------ Data supplied ------
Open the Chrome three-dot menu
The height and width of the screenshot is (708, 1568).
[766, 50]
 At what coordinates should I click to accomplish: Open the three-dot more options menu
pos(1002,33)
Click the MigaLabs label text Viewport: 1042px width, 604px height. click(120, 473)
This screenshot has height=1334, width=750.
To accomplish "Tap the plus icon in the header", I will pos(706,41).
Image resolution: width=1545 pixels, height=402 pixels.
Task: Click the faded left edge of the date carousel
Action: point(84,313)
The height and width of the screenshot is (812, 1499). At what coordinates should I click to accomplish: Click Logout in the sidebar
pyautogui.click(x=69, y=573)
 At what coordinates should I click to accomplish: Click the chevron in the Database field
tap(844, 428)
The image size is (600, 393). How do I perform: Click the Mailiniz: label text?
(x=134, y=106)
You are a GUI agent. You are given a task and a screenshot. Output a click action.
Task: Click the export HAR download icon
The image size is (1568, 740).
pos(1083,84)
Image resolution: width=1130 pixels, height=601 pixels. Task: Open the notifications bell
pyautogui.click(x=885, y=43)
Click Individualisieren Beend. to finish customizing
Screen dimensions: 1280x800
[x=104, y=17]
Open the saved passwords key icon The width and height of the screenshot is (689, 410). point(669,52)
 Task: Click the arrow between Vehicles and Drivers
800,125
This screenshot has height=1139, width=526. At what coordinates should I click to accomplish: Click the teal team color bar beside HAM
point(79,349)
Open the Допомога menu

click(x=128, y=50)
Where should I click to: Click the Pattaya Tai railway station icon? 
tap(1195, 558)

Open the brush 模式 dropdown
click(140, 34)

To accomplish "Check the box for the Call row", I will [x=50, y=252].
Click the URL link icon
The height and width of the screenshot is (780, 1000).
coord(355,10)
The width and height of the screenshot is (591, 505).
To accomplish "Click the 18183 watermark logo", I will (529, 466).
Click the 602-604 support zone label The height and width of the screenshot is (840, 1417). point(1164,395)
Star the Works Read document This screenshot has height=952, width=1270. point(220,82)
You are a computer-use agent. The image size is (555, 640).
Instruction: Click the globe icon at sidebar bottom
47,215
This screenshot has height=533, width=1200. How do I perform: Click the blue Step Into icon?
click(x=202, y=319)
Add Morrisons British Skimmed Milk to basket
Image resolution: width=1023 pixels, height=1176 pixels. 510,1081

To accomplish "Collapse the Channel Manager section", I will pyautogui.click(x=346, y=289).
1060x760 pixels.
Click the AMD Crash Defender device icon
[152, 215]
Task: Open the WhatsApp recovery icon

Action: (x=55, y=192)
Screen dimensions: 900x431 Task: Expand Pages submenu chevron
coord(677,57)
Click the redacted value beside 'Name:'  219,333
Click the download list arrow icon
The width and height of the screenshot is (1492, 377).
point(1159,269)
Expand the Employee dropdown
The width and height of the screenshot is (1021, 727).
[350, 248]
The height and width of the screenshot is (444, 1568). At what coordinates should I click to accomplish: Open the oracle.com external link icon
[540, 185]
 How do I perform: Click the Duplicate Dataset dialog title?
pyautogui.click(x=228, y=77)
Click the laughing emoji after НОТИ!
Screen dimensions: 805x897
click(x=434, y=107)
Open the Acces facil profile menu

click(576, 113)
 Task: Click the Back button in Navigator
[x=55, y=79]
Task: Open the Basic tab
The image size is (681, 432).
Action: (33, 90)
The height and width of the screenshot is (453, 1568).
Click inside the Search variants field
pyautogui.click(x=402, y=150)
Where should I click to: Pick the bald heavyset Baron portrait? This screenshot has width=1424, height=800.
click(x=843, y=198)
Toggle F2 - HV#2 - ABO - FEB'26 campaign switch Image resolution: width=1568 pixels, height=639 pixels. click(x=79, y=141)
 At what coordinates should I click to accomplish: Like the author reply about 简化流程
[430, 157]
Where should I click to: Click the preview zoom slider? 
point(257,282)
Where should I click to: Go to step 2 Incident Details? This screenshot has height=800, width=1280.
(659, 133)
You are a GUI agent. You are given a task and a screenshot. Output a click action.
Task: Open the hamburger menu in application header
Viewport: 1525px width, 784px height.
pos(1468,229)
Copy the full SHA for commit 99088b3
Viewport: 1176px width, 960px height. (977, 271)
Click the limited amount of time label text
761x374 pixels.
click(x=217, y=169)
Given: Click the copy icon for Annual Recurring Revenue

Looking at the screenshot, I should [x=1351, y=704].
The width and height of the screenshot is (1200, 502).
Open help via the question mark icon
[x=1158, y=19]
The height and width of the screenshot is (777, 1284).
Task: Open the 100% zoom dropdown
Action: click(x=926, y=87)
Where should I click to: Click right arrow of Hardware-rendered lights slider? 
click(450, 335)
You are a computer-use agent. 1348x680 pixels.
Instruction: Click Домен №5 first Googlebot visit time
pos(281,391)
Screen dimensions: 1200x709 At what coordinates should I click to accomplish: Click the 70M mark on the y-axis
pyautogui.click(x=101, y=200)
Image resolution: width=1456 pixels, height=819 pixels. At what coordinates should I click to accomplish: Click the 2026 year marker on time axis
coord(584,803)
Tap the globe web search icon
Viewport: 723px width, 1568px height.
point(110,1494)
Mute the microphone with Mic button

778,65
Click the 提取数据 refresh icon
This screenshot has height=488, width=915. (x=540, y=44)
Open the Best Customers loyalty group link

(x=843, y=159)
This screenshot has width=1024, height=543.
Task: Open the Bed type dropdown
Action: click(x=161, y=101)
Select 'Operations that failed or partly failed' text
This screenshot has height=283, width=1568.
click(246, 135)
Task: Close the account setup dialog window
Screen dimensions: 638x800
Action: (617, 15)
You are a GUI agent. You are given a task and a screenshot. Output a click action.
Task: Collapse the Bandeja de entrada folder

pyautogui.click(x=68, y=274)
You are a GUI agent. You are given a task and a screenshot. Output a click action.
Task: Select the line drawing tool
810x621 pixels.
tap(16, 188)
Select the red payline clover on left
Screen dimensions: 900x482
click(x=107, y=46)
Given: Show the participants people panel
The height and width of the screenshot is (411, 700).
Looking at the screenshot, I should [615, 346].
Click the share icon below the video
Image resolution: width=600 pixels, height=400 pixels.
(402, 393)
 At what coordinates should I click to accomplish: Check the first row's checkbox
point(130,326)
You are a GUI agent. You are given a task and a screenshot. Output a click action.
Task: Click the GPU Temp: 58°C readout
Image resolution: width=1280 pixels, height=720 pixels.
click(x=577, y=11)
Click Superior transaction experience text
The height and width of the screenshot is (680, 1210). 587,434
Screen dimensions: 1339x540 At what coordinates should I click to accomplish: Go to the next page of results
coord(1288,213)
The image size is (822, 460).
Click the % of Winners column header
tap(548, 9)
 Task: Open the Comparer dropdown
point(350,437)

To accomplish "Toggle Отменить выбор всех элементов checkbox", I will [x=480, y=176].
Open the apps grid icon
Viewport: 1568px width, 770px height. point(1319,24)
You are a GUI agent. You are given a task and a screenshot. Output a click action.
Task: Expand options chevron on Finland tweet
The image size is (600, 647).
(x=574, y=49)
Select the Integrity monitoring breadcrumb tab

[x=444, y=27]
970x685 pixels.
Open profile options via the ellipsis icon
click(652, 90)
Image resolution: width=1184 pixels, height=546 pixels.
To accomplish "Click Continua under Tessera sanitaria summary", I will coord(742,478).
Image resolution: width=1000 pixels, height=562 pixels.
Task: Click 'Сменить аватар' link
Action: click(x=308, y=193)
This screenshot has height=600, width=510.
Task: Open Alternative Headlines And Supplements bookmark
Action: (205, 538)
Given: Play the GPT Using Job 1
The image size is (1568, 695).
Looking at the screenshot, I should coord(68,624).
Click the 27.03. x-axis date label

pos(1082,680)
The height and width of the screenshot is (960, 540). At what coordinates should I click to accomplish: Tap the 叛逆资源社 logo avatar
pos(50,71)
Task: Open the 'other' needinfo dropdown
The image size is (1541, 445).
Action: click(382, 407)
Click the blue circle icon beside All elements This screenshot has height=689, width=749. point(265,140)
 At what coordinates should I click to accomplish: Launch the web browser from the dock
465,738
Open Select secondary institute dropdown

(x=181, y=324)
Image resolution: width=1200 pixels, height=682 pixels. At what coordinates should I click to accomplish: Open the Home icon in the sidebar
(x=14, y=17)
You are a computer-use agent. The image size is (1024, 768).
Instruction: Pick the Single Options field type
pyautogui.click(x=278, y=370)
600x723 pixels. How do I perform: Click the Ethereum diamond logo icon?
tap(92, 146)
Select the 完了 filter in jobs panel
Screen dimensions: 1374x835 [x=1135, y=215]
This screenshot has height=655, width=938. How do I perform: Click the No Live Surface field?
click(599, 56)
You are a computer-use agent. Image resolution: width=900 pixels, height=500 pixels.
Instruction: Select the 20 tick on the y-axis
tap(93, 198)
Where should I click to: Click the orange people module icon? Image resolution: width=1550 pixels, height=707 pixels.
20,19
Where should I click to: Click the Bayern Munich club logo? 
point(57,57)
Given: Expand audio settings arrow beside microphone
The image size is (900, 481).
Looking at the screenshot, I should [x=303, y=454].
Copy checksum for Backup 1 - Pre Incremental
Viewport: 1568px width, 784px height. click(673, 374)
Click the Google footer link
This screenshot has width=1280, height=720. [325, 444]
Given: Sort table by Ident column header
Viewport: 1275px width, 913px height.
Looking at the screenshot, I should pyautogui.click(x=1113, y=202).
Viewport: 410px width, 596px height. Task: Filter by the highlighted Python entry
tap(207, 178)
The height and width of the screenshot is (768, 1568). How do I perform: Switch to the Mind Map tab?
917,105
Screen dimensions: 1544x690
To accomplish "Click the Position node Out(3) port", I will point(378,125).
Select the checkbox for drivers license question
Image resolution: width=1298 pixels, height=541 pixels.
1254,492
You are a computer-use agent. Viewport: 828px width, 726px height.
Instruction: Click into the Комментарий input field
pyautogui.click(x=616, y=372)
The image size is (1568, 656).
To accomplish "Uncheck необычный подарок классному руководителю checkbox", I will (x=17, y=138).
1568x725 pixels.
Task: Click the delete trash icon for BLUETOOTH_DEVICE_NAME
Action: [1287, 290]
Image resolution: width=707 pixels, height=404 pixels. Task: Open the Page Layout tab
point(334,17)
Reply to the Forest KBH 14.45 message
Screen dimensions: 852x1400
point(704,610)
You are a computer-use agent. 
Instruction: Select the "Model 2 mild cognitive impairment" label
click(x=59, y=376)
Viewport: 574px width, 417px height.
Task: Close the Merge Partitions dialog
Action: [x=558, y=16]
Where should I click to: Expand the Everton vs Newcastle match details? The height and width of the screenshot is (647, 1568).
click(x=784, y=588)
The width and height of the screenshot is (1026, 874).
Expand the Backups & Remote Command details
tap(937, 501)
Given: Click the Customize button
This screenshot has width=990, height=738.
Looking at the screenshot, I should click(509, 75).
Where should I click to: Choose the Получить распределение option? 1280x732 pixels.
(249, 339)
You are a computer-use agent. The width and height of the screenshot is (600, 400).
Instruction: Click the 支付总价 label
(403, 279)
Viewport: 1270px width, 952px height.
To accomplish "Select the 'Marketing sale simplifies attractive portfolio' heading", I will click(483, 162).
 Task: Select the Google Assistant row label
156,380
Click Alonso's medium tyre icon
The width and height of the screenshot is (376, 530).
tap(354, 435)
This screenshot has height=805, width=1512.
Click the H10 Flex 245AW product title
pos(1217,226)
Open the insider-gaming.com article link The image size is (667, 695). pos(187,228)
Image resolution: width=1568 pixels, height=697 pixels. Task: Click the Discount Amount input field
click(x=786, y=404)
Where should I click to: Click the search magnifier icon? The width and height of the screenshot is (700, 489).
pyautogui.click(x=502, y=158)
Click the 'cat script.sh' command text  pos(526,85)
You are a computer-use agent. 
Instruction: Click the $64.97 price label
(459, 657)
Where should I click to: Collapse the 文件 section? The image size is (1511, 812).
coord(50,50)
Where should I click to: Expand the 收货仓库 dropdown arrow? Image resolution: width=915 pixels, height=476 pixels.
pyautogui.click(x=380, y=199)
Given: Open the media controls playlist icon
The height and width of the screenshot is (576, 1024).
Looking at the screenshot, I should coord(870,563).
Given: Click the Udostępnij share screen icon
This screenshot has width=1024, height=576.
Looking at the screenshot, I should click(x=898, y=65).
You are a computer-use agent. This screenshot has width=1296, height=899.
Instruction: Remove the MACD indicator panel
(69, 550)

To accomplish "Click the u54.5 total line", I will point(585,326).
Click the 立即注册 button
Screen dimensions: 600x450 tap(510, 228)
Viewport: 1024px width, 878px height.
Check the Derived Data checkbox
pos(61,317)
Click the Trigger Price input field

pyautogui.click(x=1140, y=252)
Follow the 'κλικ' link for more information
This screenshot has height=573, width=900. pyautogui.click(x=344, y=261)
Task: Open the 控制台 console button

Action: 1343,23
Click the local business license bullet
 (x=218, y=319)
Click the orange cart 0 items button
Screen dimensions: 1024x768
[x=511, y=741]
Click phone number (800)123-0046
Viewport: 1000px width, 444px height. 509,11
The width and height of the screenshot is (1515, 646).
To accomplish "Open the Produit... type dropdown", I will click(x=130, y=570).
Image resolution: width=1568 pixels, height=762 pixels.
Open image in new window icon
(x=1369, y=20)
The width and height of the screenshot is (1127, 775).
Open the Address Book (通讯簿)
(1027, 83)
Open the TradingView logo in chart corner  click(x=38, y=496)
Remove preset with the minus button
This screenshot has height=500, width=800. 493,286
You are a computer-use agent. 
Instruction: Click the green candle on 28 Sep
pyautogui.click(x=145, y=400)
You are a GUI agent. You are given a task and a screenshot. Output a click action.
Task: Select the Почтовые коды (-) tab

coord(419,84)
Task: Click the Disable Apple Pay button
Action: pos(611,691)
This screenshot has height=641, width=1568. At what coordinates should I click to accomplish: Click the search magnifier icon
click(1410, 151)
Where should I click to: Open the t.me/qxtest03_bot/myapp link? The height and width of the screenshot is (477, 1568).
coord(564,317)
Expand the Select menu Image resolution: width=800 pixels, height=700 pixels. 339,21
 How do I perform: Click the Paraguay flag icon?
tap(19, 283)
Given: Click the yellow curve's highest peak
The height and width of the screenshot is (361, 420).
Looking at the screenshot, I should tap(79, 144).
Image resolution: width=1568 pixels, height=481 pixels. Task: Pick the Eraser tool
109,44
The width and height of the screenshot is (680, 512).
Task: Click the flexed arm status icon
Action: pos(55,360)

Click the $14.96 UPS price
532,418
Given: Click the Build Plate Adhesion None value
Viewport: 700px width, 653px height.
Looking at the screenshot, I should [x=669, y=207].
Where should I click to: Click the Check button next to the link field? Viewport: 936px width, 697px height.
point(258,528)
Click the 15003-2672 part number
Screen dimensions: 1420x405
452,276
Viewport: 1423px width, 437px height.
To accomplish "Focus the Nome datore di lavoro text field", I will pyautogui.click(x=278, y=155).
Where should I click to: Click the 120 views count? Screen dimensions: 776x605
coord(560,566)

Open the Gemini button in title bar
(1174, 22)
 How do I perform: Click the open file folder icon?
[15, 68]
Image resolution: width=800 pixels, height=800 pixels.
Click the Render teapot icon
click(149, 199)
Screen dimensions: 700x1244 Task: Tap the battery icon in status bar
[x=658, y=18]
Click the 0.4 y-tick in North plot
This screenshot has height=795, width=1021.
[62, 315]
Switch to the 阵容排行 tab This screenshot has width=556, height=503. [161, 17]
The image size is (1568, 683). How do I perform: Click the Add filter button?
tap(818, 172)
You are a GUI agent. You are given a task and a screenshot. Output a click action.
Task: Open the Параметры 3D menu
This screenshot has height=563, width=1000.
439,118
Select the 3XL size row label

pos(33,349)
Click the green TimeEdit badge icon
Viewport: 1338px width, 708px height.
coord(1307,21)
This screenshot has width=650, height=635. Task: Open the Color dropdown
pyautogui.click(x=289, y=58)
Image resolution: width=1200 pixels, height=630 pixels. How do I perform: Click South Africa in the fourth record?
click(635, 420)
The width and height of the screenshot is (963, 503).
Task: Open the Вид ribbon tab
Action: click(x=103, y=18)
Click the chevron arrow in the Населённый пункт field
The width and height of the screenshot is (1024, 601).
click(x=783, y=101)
------
◆ Aim of the task ◆
For the records above, count the lines that contain the word "computer" and give only that number.

◆ Answer to the problem ◆
10